I'm not convinced that a successful superhero game has to represent all power levels, from Hawkeye to Galactus. A lot of painful failures have resulted from trying.

I do think that a successful superhero game has to successfully emulate the tropes people are looking for in a superhero game. Not everyone will agree on the full list, but basically, I should be able to pick up a standard issue of a major comic book, say an issue of Spider-Man or Robin, and be able to replicate the hero crouching in the rafters of a warehouse, watching thugs and then have the PC jump down into their midst and have a satisfying combat that doesn't take all day to adjudicate. (City of Heroes, which I think missed the mark on a lot of superhero stuff, did this aspect very, very well.)

I think combat that takes as long as 4E D&D's did is a mistake, because while the tactical stuff might be fun for some players, careful tactics aren't really a hallmark of superhero comics, fast-paced action is.

And what other scenes the RPG is able to replicate can vary, but it shouldn't be like D&D in that D&D is mostly good at modeling what D&D is like. A superhero RPG should be able to replicate a superhero comic (or movie or TV show, given that it's the 21st century).

All else is details, IMO.
 

I don't think it's possible to balance superheroes mechanically. Unless your mechanics are purely about story rather than physics. There's just no way to make Green Arrow equally mechanically meaningful and important as the Flash in a game that even attempts physics simulation.
I think this waaaaaay overstated. Like 10x overstated.

It's obviously not meaningfully true, I'd say. Plenty of supers games manage balance that at least as good as say, D&D 5E whilst having different superheroes. What does "physics simulation" even mean in this context? AFAICT the only supers RPG which does anything even within sight of "physics simulation" is HERO/Champions (which is decent but highly specific) and utterly dreadful for anything but The Boys or similar GURPS Supers, which. M&M, for example seems to do zero "physics simulation" to me.

People need to stop waffling on about modern-ish Superman honestly. He's a grotesque outlier and insanely inconsistent in power level in the comics. Virtually every "superman-style" character in TTRPGs is, if we obsess about the numbers, much less strong, fast (particularly fast-flying and let's be real Superman's super-speed at anything but flying is super-inconsistent in comics/movies - sometimes he doesn't have it at all), tough, and so on than the most powerful versions of Superman out there. Yet these TTRPG characters work just fine and no-one is moaning that they can't lift an ocean liner with one finger or w/e. Just because you can't balance him at his most extreme doesn't make balance in more sane conditions impossible.

It's particularly notable that virtually all the real "offenders" balance wise are a very small group of DC Heroes (and all male, too, because I'm sorry by WW does not present balance issues), who have just been written into excessively epic scenarios because they were effectively "single player" - i.e. all about one character.
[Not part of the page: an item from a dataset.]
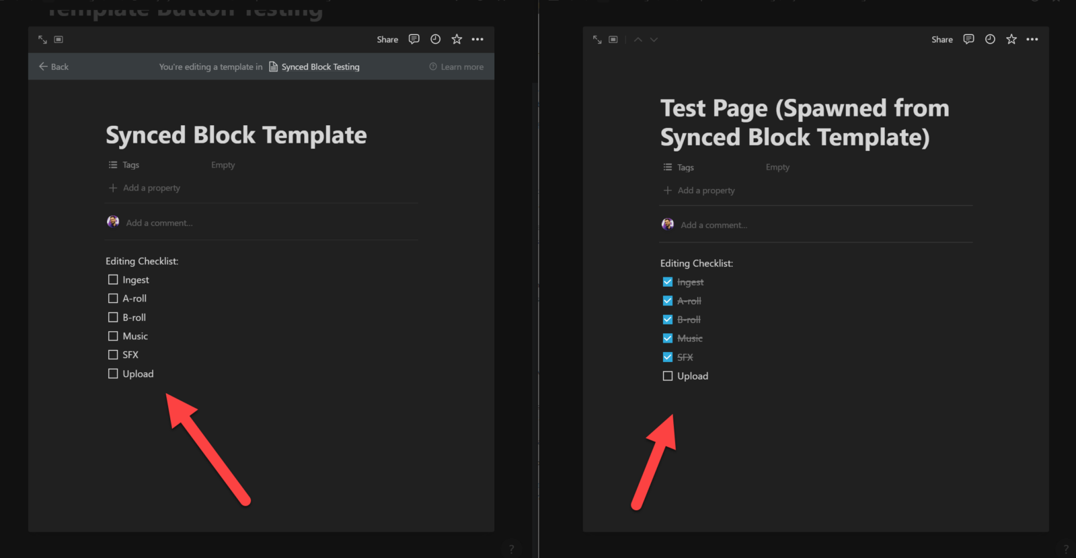This screenshot has height=558, width=1076.
Task: Favorite the Synced Block Template with star
Action: point(457,39)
Anyone can build a Superman IMO, if they are given enough points to work with. That's balance so far as I'm concerned.
Yup, and you can have Superman VIBES (and be insanely more power than Superman used to be in Ye Olde Dayes) on like, a tiny fraction of the points one of the nastier versions of DC Superman would take. Especially if there's some way to "stunt" or "push" powers, because that's actually something Superman does quite a lot - he doesn't casually do a lot of his more impressive feats, he struggles to do them.

I feel MSH lived there pretty well too.
FASERIP? That was actually really good at quite wide power range we found, it wasn't perfect but it was solid. MSHAG (the one with the cards) was also really good for diverse groups of heroes and villains.
 

I'm not convinced that a successful superhero game has to represent all power levels, from Hawkeye to Galactus. A lot of painful failures have resulted from trying.
Agree completely. You can really just chop off the very top end entirely if you're not explicitly emulating the most elite DC male heroes. That's for bad guys who take special methods to defeat, not for PCs (see the Thunderbolts movie for an example). Marvel's guys just don't really get into that range (not even Hulk), except maybe that awful Sentry, who is a bad DC Expy anyway, and like, I'm sorry I don't really count him as Marvel at all.

And if you do want just the most macho men* in DC to bro out with each other (yes I am doing New Gods erasure here, sorry Big Barda), you can find a game that cuts off the bottom instead. It's not like a powerful version of Superman or a real speed-force-enthusiast version of The Flash would interact with a low-end Robin or, god help us all, Bibbo Bibbowski in any way but talking to them or saving them.

It's only the real extremes that potentially require changing game engine, unless you're absolutely dead set on The Boys-style physics (again, looking at you GURPS Supers, even HERO/Champions isn't "like that").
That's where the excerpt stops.